Friday, June 22, 2012
National Law Journal: Taxpayers Lose as First Circuit Defers to IRS in Reviewing Collection Proceedings:
The U.S. Court of Appeals for the First Circuit has adopted a deferential standard for reviewing IRS Service collection due process proceedings — one based on reasonableness, not necessarily correctness.
On June 20, a unanimous panel reversed a 2008 U.S. Tax Court judgment [Dalton v. Commissioner, T.C. Memo. 2008-165 and 135 T.C. 393 (2010)] that overruled the IRS's rejection of two taxpayers' offer to settle their tax bill for "pennies on the dollar." It also reversed the Tax Court's award of attorney fees to the taxpayers [T.C. Memo. 2011-136].

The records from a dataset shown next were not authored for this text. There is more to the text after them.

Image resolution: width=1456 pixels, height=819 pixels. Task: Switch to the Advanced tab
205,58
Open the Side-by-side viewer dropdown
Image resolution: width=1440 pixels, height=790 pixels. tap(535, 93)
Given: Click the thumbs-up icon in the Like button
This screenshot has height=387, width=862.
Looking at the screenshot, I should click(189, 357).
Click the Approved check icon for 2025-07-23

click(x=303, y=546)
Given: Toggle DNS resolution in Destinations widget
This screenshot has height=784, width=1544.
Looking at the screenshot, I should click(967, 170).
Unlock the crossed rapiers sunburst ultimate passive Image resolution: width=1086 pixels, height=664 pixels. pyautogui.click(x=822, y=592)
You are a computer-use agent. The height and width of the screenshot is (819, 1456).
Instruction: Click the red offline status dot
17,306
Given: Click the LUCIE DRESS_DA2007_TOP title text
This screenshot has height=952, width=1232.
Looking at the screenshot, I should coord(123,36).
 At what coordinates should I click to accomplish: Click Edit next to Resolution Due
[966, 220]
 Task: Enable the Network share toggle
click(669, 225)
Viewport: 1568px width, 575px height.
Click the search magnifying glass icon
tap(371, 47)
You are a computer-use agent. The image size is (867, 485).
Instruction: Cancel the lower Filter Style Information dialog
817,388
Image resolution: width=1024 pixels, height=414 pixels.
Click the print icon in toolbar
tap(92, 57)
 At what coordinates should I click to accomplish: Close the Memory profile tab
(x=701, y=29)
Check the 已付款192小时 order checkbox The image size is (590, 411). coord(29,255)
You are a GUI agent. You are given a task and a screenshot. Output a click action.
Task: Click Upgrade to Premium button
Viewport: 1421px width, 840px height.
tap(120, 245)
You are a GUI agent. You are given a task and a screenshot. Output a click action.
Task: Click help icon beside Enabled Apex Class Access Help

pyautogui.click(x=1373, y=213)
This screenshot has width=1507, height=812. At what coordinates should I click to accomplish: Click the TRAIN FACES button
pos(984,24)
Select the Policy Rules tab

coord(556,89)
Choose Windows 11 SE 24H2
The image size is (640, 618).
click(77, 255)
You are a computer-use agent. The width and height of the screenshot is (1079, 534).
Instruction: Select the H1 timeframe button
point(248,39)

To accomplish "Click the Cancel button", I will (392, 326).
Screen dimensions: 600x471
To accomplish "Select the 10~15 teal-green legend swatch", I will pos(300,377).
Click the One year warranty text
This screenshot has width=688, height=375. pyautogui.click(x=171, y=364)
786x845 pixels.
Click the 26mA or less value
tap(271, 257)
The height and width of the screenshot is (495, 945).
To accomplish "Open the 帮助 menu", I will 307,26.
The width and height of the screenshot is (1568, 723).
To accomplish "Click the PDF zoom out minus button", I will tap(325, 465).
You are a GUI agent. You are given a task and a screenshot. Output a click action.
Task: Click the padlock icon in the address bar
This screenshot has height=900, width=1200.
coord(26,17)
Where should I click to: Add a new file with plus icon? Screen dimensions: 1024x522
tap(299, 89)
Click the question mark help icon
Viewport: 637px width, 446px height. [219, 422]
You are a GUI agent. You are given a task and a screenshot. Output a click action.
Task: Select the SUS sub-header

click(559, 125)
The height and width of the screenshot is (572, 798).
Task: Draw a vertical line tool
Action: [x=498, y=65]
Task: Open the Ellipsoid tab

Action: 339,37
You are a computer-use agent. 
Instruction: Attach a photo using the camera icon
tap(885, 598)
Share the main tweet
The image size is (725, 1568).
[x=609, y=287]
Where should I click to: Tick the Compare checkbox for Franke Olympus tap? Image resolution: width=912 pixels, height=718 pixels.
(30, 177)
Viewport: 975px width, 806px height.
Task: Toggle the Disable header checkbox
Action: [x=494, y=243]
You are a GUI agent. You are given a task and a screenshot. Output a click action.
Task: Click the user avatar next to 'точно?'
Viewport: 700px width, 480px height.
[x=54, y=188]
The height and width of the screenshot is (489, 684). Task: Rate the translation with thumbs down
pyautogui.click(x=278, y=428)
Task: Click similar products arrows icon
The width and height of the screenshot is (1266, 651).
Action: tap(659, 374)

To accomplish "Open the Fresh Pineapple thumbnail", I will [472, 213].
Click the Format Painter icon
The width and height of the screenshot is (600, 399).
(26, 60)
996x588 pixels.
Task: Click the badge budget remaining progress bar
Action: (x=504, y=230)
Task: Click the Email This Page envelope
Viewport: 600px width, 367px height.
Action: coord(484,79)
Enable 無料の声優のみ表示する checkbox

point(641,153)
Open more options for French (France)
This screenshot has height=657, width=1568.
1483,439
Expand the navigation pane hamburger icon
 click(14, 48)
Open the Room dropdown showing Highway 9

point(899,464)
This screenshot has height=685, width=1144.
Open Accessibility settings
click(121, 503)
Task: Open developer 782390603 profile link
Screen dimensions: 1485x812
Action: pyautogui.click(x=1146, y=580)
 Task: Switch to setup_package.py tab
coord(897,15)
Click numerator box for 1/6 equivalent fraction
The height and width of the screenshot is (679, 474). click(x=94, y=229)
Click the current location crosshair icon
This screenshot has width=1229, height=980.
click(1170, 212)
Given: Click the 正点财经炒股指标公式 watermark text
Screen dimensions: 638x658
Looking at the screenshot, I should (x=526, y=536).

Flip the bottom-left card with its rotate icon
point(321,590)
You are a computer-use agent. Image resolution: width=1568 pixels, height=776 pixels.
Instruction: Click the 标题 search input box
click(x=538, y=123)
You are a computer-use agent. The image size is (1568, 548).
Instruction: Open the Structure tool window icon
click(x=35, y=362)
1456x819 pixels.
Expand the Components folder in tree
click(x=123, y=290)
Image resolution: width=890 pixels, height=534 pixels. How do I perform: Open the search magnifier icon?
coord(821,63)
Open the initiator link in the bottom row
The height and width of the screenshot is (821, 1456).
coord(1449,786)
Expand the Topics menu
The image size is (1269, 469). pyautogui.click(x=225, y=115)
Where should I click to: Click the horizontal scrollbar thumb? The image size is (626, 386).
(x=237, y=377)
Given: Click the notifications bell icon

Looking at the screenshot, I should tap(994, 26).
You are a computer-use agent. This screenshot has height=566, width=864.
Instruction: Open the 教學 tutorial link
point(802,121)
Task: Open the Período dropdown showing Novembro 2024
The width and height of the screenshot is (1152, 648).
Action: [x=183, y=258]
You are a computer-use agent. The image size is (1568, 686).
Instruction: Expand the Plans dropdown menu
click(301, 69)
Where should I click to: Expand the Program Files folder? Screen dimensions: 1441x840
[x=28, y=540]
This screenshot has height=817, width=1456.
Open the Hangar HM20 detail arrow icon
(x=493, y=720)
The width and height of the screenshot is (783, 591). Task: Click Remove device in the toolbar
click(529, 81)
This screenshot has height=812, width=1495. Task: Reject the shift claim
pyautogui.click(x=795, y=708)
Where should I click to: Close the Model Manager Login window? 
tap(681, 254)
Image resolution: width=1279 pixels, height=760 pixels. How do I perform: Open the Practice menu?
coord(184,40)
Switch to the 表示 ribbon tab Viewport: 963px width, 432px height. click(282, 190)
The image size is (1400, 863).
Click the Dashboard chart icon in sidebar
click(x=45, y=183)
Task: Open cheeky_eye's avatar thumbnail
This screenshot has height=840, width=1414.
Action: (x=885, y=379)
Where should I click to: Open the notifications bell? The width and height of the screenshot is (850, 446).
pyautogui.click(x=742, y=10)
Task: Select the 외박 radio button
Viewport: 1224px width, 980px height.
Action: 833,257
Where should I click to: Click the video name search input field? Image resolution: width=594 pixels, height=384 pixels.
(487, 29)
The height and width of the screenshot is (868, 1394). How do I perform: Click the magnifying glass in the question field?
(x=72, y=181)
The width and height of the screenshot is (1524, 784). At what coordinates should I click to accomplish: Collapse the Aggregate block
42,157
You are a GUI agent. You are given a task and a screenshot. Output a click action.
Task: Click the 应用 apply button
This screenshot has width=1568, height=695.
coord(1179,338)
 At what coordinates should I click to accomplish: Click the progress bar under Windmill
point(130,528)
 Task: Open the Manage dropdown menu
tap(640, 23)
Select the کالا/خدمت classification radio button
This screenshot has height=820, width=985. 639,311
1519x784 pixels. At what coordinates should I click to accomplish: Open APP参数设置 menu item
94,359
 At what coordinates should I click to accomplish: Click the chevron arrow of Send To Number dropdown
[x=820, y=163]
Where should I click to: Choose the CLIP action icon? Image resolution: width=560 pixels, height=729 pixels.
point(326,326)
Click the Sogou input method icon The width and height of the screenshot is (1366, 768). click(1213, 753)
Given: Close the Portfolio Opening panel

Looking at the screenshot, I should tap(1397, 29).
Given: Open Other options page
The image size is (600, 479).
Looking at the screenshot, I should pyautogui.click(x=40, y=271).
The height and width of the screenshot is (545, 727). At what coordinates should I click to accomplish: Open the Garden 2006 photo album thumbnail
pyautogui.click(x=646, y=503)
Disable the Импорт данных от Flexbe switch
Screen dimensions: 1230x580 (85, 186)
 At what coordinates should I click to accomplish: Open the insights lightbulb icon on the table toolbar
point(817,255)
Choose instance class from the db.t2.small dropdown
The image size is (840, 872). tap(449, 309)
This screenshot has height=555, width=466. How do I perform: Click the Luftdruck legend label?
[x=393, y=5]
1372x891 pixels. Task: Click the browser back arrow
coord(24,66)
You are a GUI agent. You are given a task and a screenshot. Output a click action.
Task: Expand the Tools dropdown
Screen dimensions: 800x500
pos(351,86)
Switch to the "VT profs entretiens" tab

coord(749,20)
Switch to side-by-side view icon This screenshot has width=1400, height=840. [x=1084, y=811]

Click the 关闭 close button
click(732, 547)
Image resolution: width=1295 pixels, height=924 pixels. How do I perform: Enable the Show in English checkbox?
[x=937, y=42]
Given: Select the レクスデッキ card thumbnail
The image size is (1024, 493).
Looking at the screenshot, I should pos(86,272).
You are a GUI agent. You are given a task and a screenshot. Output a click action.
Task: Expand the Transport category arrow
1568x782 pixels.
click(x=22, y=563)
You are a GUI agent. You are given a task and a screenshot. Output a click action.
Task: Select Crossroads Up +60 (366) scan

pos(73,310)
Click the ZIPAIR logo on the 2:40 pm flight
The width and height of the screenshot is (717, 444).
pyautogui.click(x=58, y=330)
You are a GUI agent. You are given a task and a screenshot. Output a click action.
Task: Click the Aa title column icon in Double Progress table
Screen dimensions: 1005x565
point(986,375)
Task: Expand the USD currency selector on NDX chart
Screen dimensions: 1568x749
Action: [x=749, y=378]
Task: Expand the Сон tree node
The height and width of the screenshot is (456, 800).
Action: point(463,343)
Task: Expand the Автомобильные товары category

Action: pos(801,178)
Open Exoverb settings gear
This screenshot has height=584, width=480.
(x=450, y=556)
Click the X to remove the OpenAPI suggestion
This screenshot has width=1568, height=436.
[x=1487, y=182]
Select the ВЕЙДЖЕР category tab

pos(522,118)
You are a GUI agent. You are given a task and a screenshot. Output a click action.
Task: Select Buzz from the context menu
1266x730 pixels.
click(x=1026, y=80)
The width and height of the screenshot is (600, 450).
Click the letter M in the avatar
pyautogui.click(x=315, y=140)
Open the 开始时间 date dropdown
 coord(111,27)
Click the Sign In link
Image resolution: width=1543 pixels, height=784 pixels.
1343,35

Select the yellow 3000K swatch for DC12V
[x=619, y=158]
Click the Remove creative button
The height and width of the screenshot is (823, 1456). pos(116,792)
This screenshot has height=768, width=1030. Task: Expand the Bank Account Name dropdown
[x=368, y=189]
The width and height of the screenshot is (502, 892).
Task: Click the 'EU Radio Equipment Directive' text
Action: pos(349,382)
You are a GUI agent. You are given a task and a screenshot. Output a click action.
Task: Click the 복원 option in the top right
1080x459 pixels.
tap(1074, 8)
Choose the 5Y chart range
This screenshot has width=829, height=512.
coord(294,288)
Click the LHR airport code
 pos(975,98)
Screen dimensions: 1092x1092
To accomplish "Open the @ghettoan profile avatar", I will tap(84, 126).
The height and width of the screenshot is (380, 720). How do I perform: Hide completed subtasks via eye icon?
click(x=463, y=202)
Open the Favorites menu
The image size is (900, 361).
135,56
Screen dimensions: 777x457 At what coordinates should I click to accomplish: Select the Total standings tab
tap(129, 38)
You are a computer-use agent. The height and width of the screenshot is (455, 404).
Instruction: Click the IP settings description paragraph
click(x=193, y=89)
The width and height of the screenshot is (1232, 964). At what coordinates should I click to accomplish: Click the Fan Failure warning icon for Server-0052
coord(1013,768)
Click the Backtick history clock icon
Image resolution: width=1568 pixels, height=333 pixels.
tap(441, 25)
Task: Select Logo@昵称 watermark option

Senior Judge Bruce Selya wrote the opinion in Dalton v. Commissioner [No. 11-2217] joined by Chief Judge Sandra Lynch and Judge Michael Boudin. Selya noted that no court has previously parsed the standard a court should apply when examining the IRS's conclusions following a collection due process hearing. The First Circuit found that the "Tax Court employed an improper standard of review with respect to the IRS's subsidiary determinations. Applying a more deferential standard to these determinations consistent with the nature and purpose of the CDP process, we conclude that the IRS did not abuse its discretion when it rejected the taxpayers' offer in compromise."